##### Passage provided
From one extreme to another

Asset allocation strategy - 11/6/2018

The October market correction was impressive but it was also remarkable for not being triggered by some event.

Instead, a decline in the overall environment gave a sudden sharp knock to market sentiment:

  • the previous surge in US long bond yields probably made investors lose their bearings, causing valuations to fall, and especially for growth stocks
  • major central bank liquidity started to contract. The Fed’s balance sheet has been shrinking more rapidly since October 1st, the ECB has slowed its balance sheet expansion, before stopping altogether at the end of 2018, and Japan’s new monetary stance has also been helping its central bank to slow asset purchasing
  • persistent US-China tensions have led to fears of a return to cold war conditions, concerns that were underpinned by further renminbi slippage against the US dollar in October
  • third quarter US company results have so far easily outstripped expectations but companies have generally been more low key over the future. At the same time, markets have been highly sensitive to results, with particularly strong dispersion over earnings expectations.

And technically, the correction was amplified by heavy VIX shorts and rapid readjustments by controlled volatility and long-short equity funds.

In our view, the market purge was overdone. True, global financial conditions have declined due to tighter monetary policies and contracting liquidity but the fundamental environment is still sound. Of course, Europe and China have perhaps seen their economies slow more than investors expected. And at the same time, today’s buoyant US economy is largely technical and has been driven by Donald Trump's fiscal stimulus; its effects will soon start to wane. 

No cyclical downturn in view

There are, however, still no pointers suggesting the end of the cycle is nigh: inflation is still benign, corporate margins remain healthy and interest expense is manageable. Moreover, tighter financial conditions following the market correction have taken financial condition indices back down to their historic mean. As a result, it is tricky at this stage to assume that the October crisis could set off economic weakness. In other words, we could be in for a slowdown rather than a cyclical downturn and the market impact is not the same.
##########
> _Given exercise_: Which central banks does the asset allocation commentary name in its point about contracting liquidity? Answer from the asset allocation commentary alone.
##### Provided data
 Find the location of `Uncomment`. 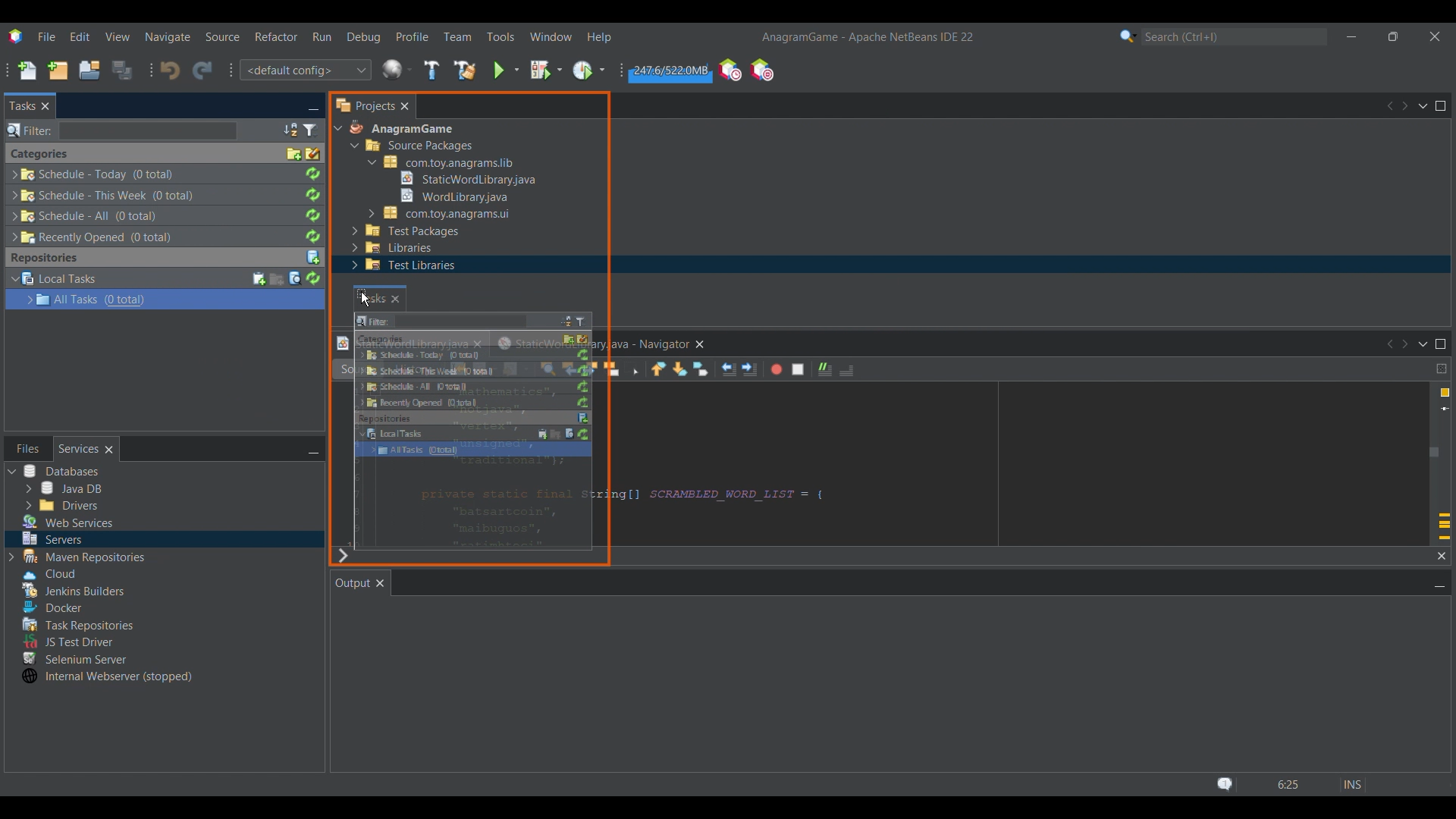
##########
> _Solution for this task_:
- The Fed
- The ECB
- Japan's central bank